PROBLEM STATEMENT:
Transcribe every record without leaving anything out or changing a word.

PROVIDED RECORDS:
***

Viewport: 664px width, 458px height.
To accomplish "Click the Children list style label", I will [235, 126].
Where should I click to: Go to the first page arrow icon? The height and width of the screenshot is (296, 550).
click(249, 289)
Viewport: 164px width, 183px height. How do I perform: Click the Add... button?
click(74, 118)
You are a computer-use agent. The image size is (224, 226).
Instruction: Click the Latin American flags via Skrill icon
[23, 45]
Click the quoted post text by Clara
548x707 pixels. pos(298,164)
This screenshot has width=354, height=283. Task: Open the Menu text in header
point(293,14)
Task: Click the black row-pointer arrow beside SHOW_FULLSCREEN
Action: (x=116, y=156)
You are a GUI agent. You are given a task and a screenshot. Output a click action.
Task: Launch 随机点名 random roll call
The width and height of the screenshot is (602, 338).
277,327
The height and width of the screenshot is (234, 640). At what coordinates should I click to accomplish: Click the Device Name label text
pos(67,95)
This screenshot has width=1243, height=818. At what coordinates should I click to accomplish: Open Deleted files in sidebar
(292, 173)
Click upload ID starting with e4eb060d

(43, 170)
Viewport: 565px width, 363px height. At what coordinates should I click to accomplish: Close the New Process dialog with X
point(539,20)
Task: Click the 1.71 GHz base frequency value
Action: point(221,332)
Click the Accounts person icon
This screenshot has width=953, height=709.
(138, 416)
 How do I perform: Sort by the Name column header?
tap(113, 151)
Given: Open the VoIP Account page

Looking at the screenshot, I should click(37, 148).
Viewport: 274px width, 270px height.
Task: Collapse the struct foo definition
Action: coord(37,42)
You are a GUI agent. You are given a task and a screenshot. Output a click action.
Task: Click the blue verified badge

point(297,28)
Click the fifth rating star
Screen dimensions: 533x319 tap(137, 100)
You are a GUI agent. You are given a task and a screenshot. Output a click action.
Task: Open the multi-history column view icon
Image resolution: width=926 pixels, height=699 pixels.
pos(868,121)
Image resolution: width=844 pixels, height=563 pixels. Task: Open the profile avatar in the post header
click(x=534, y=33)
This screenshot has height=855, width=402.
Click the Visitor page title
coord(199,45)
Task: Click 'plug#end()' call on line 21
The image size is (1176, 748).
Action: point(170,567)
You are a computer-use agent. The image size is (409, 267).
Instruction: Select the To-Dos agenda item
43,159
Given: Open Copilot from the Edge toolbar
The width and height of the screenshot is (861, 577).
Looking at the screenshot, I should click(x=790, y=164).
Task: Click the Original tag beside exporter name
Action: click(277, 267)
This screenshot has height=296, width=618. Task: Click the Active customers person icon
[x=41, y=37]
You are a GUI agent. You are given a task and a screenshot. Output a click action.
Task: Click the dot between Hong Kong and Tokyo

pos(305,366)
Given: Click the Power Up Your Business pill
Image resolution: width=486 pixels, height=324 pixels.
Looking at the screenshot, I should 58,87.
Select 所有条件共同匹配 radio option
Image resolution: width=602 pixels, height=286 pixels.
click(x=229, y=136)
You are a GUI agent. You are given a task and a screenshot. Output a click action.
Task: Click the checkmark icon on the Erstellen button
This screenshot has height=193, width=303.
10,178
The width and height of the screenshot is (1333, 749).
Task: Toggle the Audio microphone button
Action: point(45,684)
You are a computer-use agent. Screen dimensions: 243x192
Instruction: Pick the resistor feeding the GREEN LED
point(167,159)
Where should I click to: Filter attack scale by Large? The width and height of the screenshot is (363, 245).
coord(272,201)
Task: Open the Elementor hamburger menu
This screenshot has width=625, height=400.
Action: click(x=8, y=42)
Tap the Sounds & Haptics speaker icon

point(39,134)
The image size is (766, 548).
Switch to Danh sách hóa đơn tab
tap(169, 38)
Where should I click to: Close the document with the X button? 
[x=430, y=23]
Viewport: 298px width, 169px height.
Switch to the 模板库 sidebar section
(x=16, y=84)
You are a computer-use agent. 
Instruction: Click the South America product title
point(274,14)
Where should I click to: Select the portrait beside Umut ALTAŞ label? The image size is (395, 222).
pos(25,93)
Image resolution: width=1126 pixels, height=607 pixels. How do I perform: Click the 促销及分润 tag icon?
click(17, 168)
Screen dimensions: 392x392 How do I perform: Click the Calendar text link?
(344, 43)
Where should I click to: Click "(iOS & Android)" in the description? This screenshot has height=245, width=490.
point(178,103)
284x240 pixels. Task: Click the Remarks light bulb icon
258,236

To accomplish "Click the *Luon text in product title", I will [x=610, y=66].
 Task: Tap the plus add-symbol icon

***

RESULT BELOW:
Viewport: 664px width, 458px height.
To accomplish "Click the Children list style label", I will [235, 126].
Where should I click to: Go to the first page arrow icon? The height and width of the screenshot is (296, 550).
click(249, 289)
Viewport: 164px width, 183px height. How do I perform: Click the Add... button?
click(74, 118)
You are a computer-use agent. The image size is (224, 226).
Instruction: Click the Latin American flags via Skrill icon
[23, 45]
Click the quoted post text by Clara
548x707 pixels. pos(298,164)
This screenshot has width=354, height=283. Task: Open the Menu text in header
point(293,14)
Task: Click the black row-pointer arrow beside SHOW_FULLSCREEN
Action: (x=116, y=156)
You are a GUI agent. You are given a task and a screenshot. Output a click action.
Task: Launch 随机点名 random roll call
The width and height of the screenshot is (602, 338).
277,327
The height and width of the screenshot is (234, 640). At what coordinates should I click to accomplish: Click the Device Name label text
pos(67,95)
This screenshot has width=1243, height=818. At what coordinates should I click to accomplish: Open Deleted files in sidebar
(292, 173)
Click upload ID starting with e4eb060d

(43, 170)
Viewport: 565px width, 363px height. At what coordinates should I click to accomplish: Close the New Process dialog with X
point(539,20)
Task: Click the 1.71 GHz base frequency value
Action: point(221,332)
Click the Accounts person icon
This screenshot has width=953, height=709.
(138, 416)
 How do I perform: Sort by the Name column header?
tap(113, 151)
Given: Open the VoIP Account page

Looking at the screenshot, I should click(37, 148).
Viewport: 274px width, 270px height.
Task: Collapse the struct foo definition
Action: coord(37,42)
You are a GUI agent. You are given a task and a screenshot. Output a click action.
Task: Click the blue verified badge

point(297,28)
Click the fifth rating star
Screen dimensions: 533x319 tap(137, 100)
You are a GUI agent. You are given a task and a screenshot. Output a click action.
Task: Open the multi-history column view icon
Image resolution: width=926 pixels, height=699 pixels.
pos(868,121)
Image resolution: width=844 pixels, height=563 pixels. Task: Open the profile avatar in the post header
click(x=534, y=33)
This screenshot has height=855, width=402.
Click the Visitor page title
coord(199,45)
Task: Click 'plug#end()' call on line 21
The image size is (1176, 748).
Action: point(170,567)
You are a computer-use agent. The image size is (409, 267).
Instruction: Select the To-Dos agenda item
43,159
Given: Open Copilot from the Edge toolbar
The width and height of the screenshot is (861, 577).
Looking at the screenshot, I should click(x=790, y=164).
Task: Click the Original tag beside exporter name
Action: click(277, 267)
This screenshot has height=296, width=618. Task: Click the Active customers person icon
[x=41, y=37]
You are a GUI agent. You are given a task and a screenshot. Output a click action.
Task: Click the dot between Hong Kong and Tokyo

pos(305,366)
Given: Click the Power Up Your Business pill
Image resolution: width=486 pixels, height=324 pixels.
Looking at the screenshot, I should 58,87.
Select 所有条件共同匹配 radio option
Image resolution: width=602 pixels, height=286 pixels.
click(x=229, y=136)
You are a GUI agent. You are given a task and a screenshot. Output a click action.
Task: Click the checkmark icon on the Erstellen button
This screenshot has height=193, width=303.
10,178
The width and height of the screenshot is (1333, 749).
Task: Toggle the Audio microphone button
Action: point(45,684)
You are a computer-use agent. Screen dimensions: 243x192
Instruction: Pick the resistor feeding the GREEN LED
point(167,159)
Where should I click to: Filter attack scale by Large? The width and height of the screenshot is (363, 245).
coord(272,201)
Task: Open the Elementor hamburger menu
This screenshot has width=625, height=400.
Action: click(x=8, y=42)
Tap the Sounds & Haptics speaker icon

point(39,134)
The image size is (766, 548).
Switch to Danh sách hóa đơn tab
tap(169, 38)
Where should I click to: Close the document with the X button? 
[x=430, y=23]
Viewport: 298px width, 169px height.
Switch to the 模板库 sidebar section
(x=16, y=84)
You are a computer-use agent. 
Instruction: Click the South America product title
point(274,14)
Where should I click to: Select the portrait beside Umut ALTAŞ label? The image size is (395, 222).
pos(25,93)
Image resolution: width=1126 pixels, height=607 pixels. How do I perform: Click the 促销及分润 tag icon?
click(17, 168)
Screen dimensions: 392x392 How do I perform: Click the Calendar text link?
(344, 43)
Where should I click to: Click "(iOS & Android)" in the description? This screenshot has height=245, width=490.
point(178,103)
284x240 pixels. Task: Click the Remarks light bulb icon
258,236

To accomplish "Click the *Luon text in product title", I will [x=610, y=66].
 Task: Tap the plus add-symbol icon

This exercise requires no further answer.